» WHAT YOU NEED TO DO
Every record must be restated exactly as written.

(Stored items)
________________________
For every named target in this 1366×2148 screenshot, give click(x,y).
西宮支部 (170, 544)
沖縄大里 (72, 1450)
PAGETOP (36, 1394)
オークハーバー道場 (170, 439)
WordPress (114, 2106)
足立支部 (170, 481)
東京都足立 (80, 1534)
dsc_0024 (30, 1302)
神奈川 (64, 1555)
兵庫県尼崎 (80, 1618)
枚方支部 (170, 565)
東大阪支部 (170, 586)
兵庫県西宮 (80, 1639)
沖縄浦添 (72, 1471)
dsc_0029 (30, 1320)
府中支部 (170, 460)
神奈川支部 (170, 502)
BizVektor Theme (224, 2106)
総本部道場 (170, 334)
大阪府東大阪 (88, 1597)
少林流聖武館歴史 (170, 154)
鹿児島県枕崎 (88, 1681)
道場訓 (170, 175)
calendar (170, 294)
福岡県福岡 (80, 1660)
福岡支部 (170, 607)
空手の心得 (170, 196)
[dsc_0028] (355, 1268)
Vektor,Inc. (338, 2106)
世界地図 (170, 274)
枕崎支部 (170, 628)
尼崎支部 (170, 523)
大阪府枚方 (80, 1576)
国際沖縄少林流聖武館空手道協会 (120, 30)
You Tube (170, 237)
________________________
» TASK RESPONSE
For every named target in this 1366×2148 screenshot, give click(x,y).
西宮支部 (170, 544)
沖縄大里 (72, 1450)
PAGETOP (36, 1394)
オークハーバー道場 (170, 439)
WordPress (114, 2106)
足立支部 (170, 481)
東京都足立 (80, 1534)
dsc_0024 (30, 1302)
神奈川 (64, 1555)
兵庫県尼崎 (80, 1618)
枚方支部 (170, 565)
東大阪支部 (170, 586)
兵庫県西宮 (80, 1639)
沖縄浦添 (72, 1471)
dsc_0029 (30, 1320)
府中支部 (170, 460)
神奈川支部 (170, 502)
BizVektor Theme (224, 2106)
総本部道場 (170, 334)
大阪府東大阪 (88, 1597)
少林流聖武館歴史 (170, 154)
鹿児島県枕崎 (88, 1681)
道場訓 (170, 175)
calendar (170, 294)
福岡県福岡 (80, 1660)
福岡支部 (170, 607)
空手の心得 (170, 196)
[dsc_0028] (355, 1268)
Vektor,Inc. (338, 2106)
世界地図 (170, 274)
枕崎支部 (170, 628)
尼崎支部 (170, 523)
大阪府枚方 (80, 1576)
国際沖縄少林流聖武館空手道協会 (120, 30)
You Tube (170, 237)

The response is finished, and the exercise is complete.